WHAT YOU HAVE TO DO: I need all of the entries printed exactly.

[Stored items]
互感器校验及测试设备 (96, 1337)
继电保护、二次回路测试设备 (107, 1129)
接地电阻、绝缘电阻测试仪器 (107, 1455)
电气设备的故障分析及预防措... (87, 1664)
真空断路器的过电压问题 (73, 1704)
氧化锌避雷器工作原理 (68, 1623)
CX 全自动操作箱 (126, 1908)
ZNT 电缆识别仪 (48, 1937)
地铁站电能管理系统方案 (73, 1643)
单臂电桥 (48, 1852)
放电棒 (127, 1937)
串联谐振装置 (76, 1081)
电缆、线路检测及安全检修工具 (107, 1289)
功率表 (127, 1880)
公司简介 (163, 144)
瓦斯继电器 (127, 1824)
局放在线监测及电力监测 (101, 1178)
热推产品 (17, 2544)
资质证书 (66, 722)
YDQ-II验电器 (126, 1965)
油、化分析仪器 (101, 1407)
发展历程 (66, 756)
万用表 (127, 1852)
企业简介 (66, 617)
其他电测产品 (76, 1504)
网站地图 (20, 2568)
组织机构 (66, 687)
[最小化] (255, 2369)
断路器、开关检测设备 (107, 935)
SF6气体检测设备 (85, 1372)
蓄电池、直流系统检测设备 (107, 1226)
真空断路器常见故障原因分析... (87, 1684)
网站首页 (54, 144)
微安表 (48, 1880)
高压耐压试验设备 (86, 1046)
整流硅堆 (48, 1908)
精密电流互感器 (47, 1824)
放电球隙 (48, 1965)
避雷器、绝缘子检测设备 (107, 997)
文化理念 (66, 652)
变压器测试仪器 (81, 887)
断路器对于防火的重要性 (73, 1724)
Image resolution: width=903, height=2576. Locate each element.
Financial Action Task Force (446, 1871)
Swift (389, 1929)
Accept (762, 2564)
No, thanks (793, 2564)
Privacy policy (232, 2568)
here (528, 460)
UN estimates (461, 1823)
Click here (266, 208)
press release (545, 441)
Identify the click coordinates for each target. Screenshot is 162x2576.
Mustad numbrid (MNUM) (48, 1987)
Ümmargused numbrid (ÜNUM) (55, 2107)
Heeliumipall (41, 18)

ANSWER FOR THE TASK:
互感器校验及测试设备 (96, 1337)
继电保护、二次回路测试设备 (107, 1129)
接地电阻、绝缘电阻测试仪器 (107, 1455)
电气设备的故障分析及预防措... (87, 1664)
真空断路器的过电压问题 (73, 1704)
氧化锌避雷器工作原理 (68, 1623)
CX 全自动操作箱 (126, 1908)
ZNT 电缆识别仪 (48, 1937)
地铁站电能管理系统方案 (73, 1643)
单臂电桥 (48, 1852)
放电棒 (127, 1937)
串联谐振装置 (76, 1081)
电缆、线路检测及安全检修工具 (107, 1289)
功率表 (127, 1880)
公司简介 (163, 144)
瓦斯继电器 (127, 1824)
局放在线监测及电力监测 (101, 1178)
热推产品 (17, 2544)
资质证书 (66, 722)
YDQ-II验电器 (126, 1965)
油、化分析仪器 (101, 1407)
发展历程 (66, 756)
万用表 (127, 1852)
企业简介 (66, 617)
其他电测产品 (76, 1504)
网站地图 (20, 2568)
组织机构 (66, 687)
[最小化] (255, 2369)
断路器、开关检测设备 (107, 935)
SF6气体检测设备 (85, 1372)
蓄电池、直流系统检测设备 (107, 1226)
真空断路器常见故障原因分析... (87, 1684)
网站首页 (54, 144)
微安表 (48, 1880)
高压耐压试验设备 (86, 1046)
整流硅堆 (48, 1908)
精密电流互感器 (47, 1824)
放电球隙 (48, 1965)
避雷器、绝缘子检测设备 (107, 997)
文化理念 (66, 652)
变压器测试仪器 (81, 887)
断路器对于防火的重要性 (73, 1724)
Image resolution: width=903, height=2576. Locate each element.
Financial Action Task Force (446, 1871)
Swift (389, 1929)
Accept (762, 2564)
No, thanks (793, 2564)
Privacy policy (232, 2568)
here (528, 460)
UN estimates (461, 1823)
Click here (266, 208)
press release (545, 441)
Identify the click coordinates for each target. Screenshot is 162x2576.
Mustad numbrid (MNUM) (48, 1987)
Ümmargused numbrid (ÜNUM) (55, 2107)
Heeliumipall (41, 18)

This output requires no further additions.